Available data:
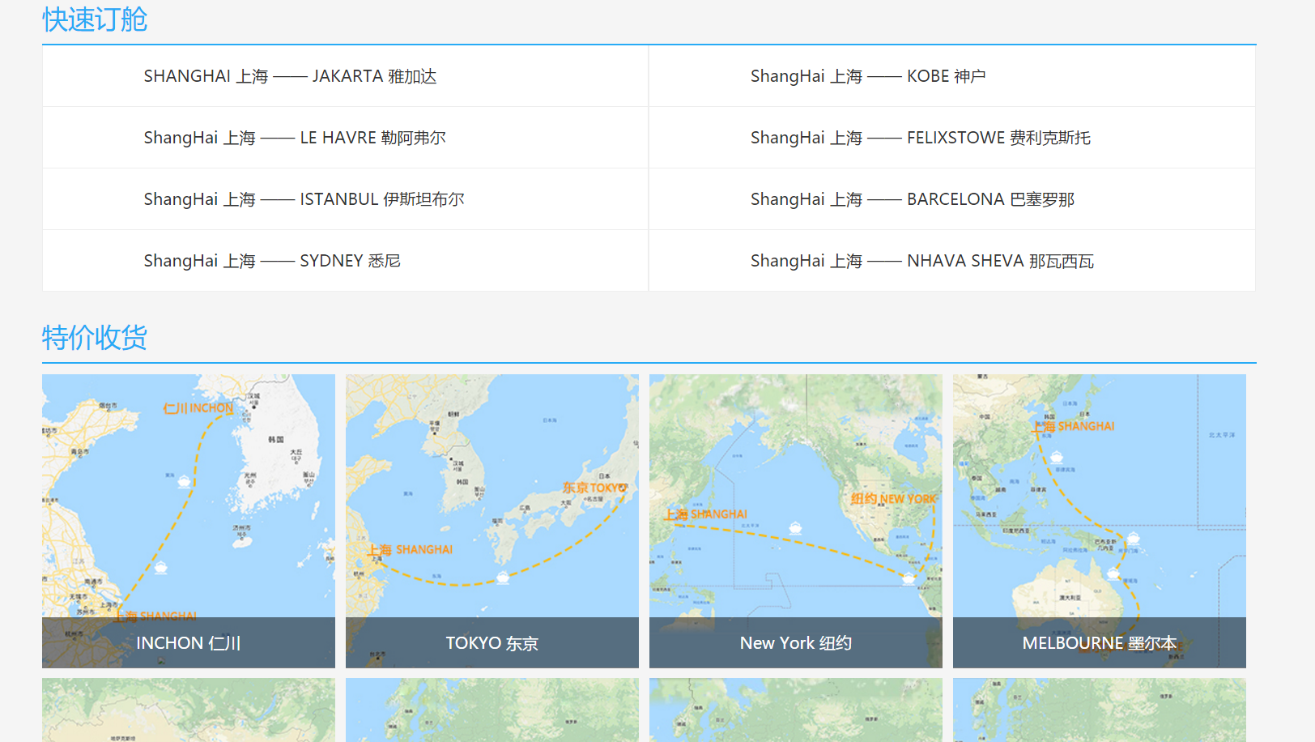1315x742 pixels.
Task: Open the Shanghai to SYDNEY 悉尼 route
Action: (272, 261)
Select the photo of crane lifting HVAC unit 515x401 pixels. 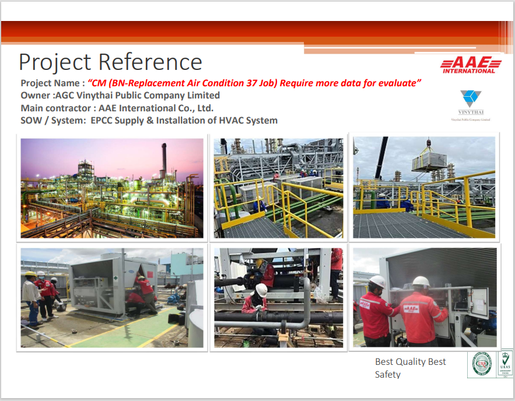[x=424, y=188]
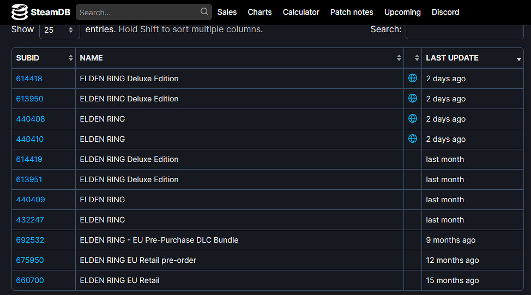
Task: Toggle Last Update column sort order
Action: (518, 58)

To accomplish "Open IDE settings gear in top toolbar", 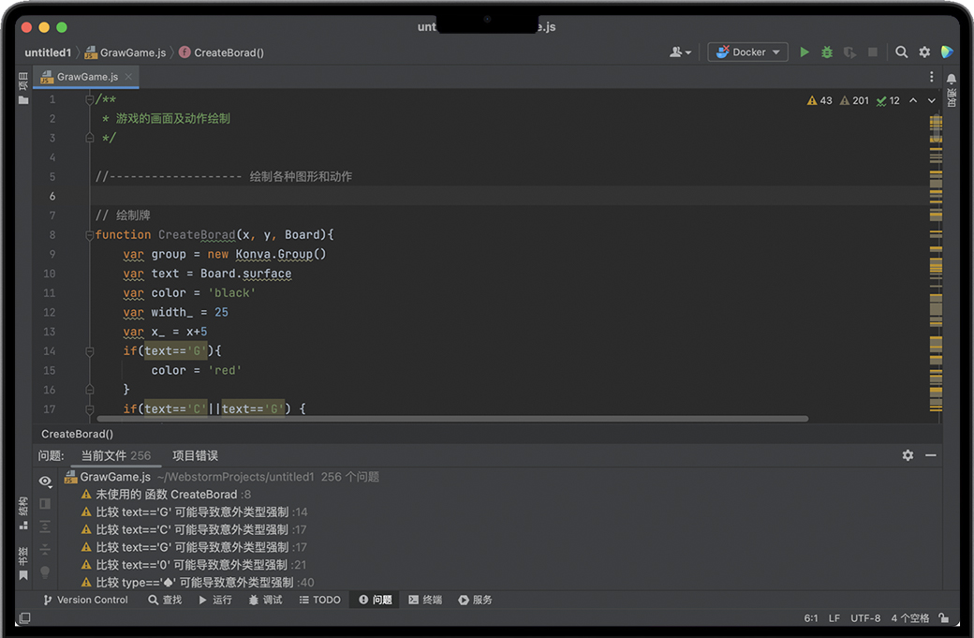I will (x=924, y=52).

* * *

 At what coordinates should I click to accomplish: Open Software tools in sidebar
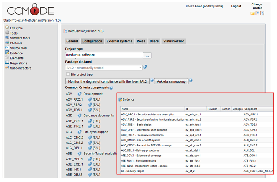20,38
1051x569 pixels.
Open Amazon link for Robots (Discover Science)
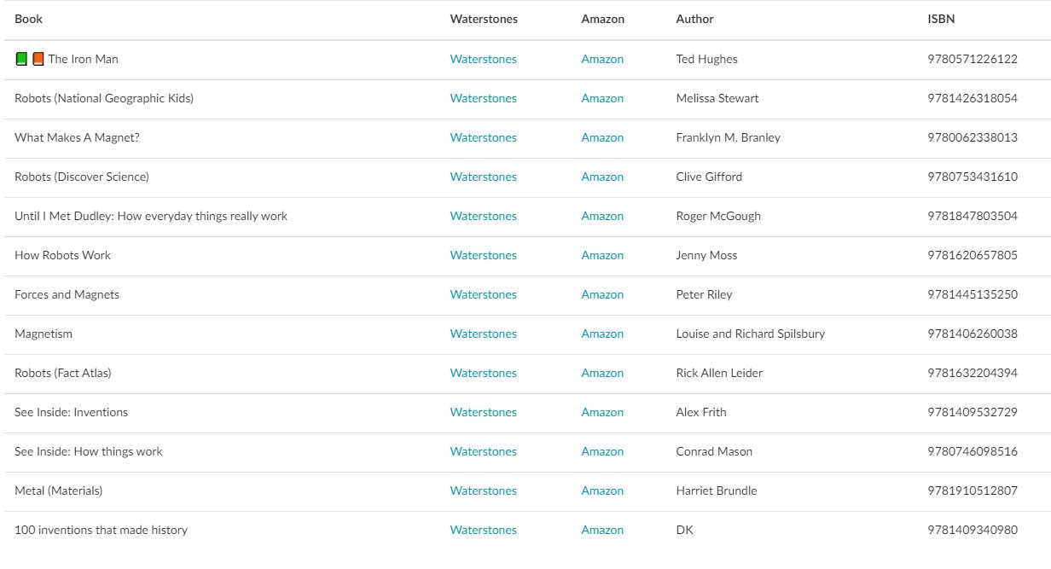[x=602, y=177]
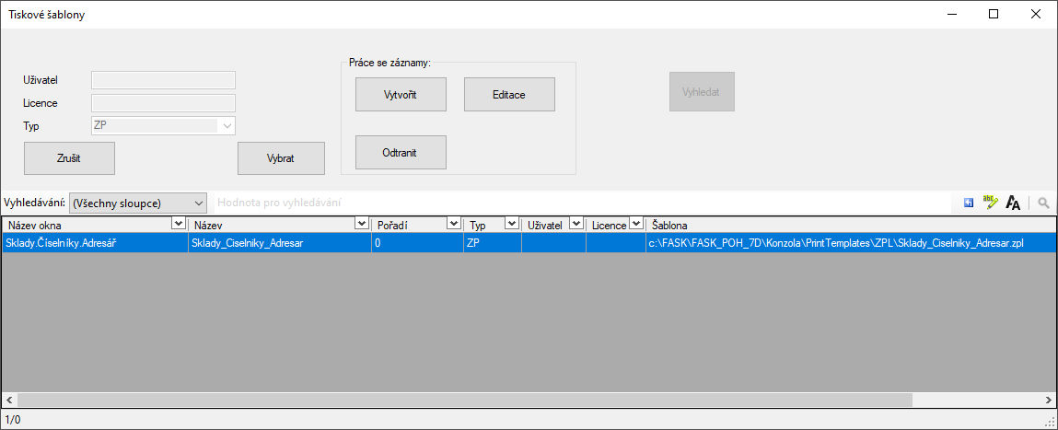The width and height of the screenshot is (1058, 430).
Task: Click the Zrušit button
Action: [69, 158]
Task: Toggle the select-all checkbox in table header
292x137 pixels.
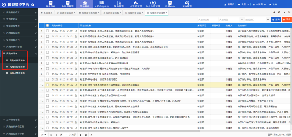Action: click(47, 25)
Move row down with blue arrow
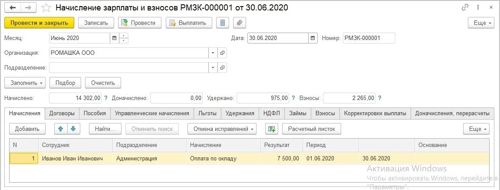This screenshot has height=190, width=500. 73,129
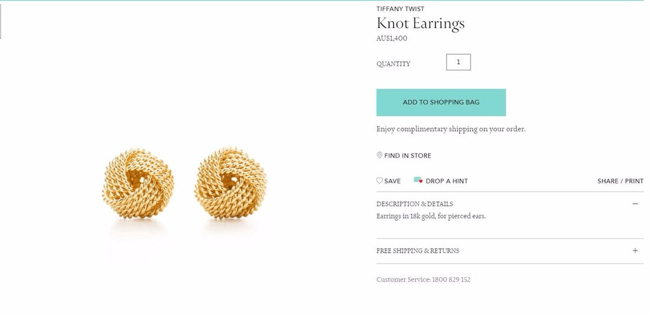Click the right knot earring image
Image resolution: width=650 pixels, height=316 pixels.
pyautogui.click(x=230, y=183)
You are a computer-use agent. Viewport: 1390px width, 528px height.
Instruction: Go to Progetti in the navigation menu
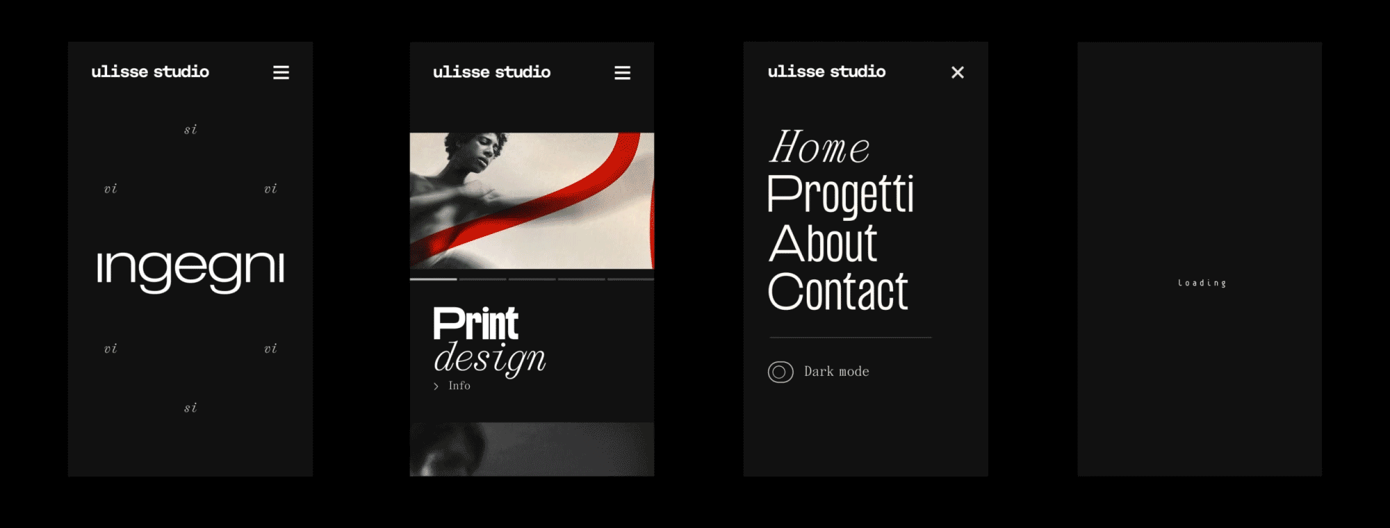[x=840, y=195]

Work to complete:
Copy back exactly the lines above from the one containing "1051x569 pixels." through the one containing "Task: Toggle the", and leave every picture behind.

Your solution:
1051x569 pixels.
Open Amazon link for Robots (Discover Science)
[x=602, y=177]
The width and height of the screenshot is (1058, 430).
Task: Click the Zrušit button
Action: [69, 158]
Task: Toggle the select-all checkbox in table header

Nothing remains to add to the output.